INFORMATION SHOWN →
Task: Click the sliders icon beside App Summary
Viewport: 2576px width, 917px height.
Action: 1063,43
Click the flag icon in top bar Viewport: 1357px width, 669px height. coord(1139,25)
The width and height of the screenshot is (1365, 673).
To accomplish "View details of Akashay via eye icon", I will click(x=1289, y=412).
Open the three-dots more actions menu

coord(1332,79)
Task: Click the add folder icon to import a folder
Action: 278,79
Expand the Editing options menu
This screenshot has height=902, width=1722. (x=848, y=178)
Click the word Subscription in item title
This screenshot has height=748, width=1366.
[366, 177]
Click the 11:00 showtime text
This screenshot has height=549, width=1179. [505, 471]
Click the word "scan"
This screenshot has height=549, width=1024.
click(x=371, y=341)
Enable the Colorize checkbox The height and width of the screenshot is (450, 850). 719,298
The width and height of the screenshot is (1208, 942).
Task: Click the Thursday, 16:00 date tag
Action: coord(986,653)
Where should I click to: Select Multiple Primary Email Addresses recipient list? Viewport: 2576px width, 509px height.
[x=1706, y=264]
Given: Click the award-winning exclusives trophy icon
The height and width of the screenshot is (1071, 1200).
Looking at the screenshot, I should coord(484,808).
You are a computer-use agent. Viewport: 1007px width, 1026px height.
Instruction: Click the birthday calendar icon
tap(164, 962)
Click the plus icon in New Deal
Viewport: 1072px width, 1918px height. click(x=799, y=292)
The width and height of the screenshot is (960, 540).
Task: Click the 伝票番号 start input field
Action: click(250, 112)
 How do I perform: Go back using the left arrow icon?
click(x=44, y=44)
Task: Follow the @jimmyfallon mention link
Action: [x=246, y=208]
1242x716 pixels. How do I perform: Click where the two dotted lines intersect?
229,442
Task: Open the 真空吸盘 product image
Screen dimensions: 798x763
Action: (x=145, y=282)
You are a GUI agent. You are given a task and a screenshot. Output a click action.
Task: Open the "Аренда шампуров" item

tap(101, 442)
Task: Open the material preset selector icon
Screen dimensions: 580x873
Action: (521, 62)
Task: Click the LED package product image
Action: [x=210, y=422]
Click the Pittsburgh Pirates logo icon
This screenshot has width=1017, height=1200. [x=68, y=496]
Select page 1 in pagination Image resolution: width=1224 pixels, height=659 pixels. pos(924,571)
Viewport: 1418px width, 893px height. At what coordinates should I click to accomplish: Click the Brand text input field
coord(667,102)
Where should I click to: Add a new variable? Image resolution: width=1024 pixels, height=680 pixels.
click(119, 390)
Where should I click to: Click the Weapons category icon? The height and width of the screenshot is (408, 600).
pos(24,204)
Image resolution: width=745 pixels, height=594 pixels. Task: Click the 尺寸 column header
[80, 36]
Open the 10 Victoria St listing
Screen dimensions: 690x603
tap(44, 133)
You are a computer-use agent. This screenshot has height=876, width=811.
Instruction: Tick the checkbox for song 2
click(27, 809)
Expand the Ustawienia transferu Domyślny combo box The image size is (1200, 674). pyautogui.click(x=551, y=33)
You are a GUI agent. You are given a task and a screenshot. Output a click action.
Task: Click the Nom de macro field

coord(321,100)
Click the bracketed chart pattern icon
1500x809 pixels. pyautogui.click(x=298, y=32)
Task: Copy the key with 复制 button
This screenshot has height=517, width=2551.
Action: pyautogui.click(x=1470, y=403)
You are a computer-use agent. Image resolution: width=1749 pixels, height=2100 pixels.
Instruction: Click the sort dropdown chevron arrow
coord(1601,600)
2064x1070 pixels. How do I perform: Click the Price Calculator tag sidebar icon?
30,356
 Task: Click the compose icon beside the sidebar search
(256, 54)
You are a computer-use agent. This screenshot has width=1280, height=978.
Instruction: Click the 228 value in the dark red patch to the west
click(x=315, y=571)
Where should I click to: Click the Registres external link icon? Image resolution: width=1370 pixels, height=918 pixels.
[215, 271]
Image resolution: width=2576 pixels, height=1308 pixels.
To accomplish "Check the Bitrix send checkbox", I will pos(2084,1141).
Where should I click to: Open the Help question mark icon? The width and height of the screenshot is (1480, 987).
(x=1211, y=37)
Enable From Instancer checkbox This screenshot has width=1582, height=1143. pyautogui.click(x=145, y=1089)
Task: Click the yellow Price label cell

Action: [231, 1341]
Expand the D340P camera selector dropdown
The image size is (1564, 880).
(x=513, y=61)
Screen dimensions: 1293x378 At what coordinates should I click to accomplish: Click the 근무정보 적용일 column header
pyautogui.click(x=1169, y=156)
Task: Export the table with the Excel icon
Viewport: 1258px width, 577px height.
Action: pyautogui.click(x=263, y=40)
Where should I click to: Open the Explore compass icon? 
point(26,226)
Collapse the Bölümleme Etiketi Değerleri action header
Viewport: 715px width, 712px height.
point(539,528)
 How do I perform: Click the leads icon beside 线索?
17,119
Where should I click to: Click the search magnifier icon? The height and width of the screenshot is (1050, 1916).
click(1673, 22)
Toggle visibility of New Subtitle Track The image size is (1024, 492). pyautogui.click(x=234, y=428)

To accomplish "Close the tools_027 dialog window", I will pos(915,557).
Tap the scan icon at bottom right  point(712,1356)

PROBLEM REQUIREMENTS →
What is needed here is an exact copy of all the entries.

FINISHED EXERCISE →
Task: Click the sliders icon beside App Summary
Viewport: 2576px width, 917px height.
Action: 1063,43
Click the flag icon in top bar Viewport: 1357px width, 669px height. coord(1139,25)
The width and height of the screenshot is (1365, 673).
To accomplish "View details of Akashay via eye icon", I will click(x=1289, y=412).
Open the three-dots more actions menu

coord(1332,79)
Task: Click the add folder icon to import a folder
Action: 278,79
Expand the Editing options menu
This screenshot has height=902, width=1722. (x=848, y=178)
Click the word Subscription in item title
This screenshot has height=748, width=1366.
[366, 177]
Click the 11:00 showtime text
This screenshot has height=549, width=1179. [505, 471]
Click the word "scan"
This screenshot has height=549, width=1024.
click(x=371, y=341)
Enable the Colorize checkbox The height and width of the screenshot is (450, 850). 719,298
The width and height of the screenshot is (1208, 942).
Task: Click the Thursday, 16:00 date tag
Action: coord(986,653)
Where should I click to: Select Multiple Primary Email Addresses recipient list? Viewport: 2576px width, 509px height.
[x=1706, y=264]
Given: Click the award-winning exclusives trophy icon
The height and width of the screenshot is (1071, 1200).
Looking at the screenshot, I should coord(484,808).
You are a computer-use agent. Viewport: 1007px width, 1026px height.
Instruction: Click the birthday calendar icon
tap(164, 962)
Click the plus icon in New Deal
Viewport: 1072px width, 1918px height. click(x=799, y=292)
The width and height of the screenshot is (960, 540).
Task: Click the 伝票番号 start input field
Action: click(250, 112)
 How do I perform: Go back using the left arrow icon?
click(x=44, y=44)
Task: Follow the @jimmyfallon mention link
Action: [x=246, y=208]
1242x716 pixels. How do I perform: Click where the two dotted lines intersect?
229,442
Task: Open the 真空吸盘 product image
Screen dimensions: 798x763
Action: (x=145, y=282)
You are a GUI agent. You are given a task and a screenshot. Output a click action.
Task: Open the "Аренда шампуров" item

tap(101, 442)
Task: Open the material preset selector icon
Screen dimensions: 580x873
Action: (521, 62)
Task: Click the LED package product image
Action: [x=210, y=422]
Click the Pittsburgh Pirates logo icon
This screenshot has width=1017, height=1200. [x=68, y=496]
Select page 1 in pagination Image resolution: width=1224 pixels, height=659 pixels. pos(924,571)
Viewport: 1418px width, 893px height. At what coordinates should I click to accomplish: Click the Brand text input field
coord(667,102)
Where should I click to: Add a new variable? Image resolution: width=1024 pixels, height=680 pixels.
click(119, 390)
Where should I click to: Click the Weapons category icon? The height and width of the screenshot is (408, 600).
pos(24,204)
Image resolution: width=745 pixels, height=594 pixels. Task: Click the 尺寸 column header
[80, 36]
Open the 10 Victoria St listing
Screen dimensions: 690x603
tap(44, 133)
You are a computer-use agent. This screenshot has height=876, width=811.
Instruction: Tick the checkbox for song 2
click(27, 809)
Expand the Ustawienia transferu Domyślny combo box The image size is (1200, 674). pyautogui.click(x=551, y=33)
You are a GUI agent. You are given a task and a screenshot. Output a click action.
Task: Click the Nom de macro field

coord(321,100)
Click the bracketed chart pattern icon
1500x809 pixels. pyautogui.click(x=298, y=32)
Task: Copy the key with 复制 button
This screenshot has height=517, width=2551.
Action: pyautogui.click(x=1470, y=403)
You are a computer-use agent. Image resolution: width=1749 pixels, height=2100 pixels.
Instruction: Click the sort dropdown chevron arrow
coord(1601,600)
2064x1070 pixels. How do I perform: Click the Price Calculator tag sidebar icon?
30,356
 Task: Click the compose icon beside the sidebar search
(256, 54)
You are a computer-use agent. This screenshot has width=1280, height=978.
Instruction: Click the 228 value in the dark red patch to the west
click(x=315, y=571)
Where should I click to: Click the Registres external link icon? Image resolution: width=1370 pixels, height=918 pixels.
[215, 271]
Image resolution: width=2576 pixels, height=1308 pixels.
To accomplish "Check the Bitrix send checkbox", I will pos(2084,1141).
Where should I click to: Open the Help question mark icon? The width and height of the screenshot is (1480, 987).
(x=1211, y=37)
Enable From Instancer checkbox This screenshot has width=1582, height=1143. pyautogui.click(x=145, y=1089)
Task: Click the yellow Price label cell

Action: [231, 1341]
Expand the D340P camera selector dropdown
The image size is (1564, 880).
(x=513, y=61)
Screen dimensions: 1293x378 At what coordinates should I click to accomplish: Click the 근무정보 적용일 column header
pyautogui.click(x=1169, y=156)
Task: Export the table with the Excel icon
Viewport: 1258px width, 577px height.
Action: pyautogui.click(x=263, y=40)
Where should I click to: Open the Explore compass icon? 
point(26,226)
Collapse the Bölümleme Etiketi Değerleri action header
Viewport: 715px width, 712px height.
point(539,528)
 How do I perform: Click the leads icon beside 线索?
17,119
Where should I click to: Click the search magnifier icon? The height and width of the screenshot is (1050, 1916).
click(1673, 22)
Toggle visibility of New Subtitle Track The image size is (1024, 492). pyautogui.click(x=234, y=428)

To accomplish "Close the tools_027 dialog window", I will pos(915,557).
Tap the scan icon at bottom right  point(712,1356)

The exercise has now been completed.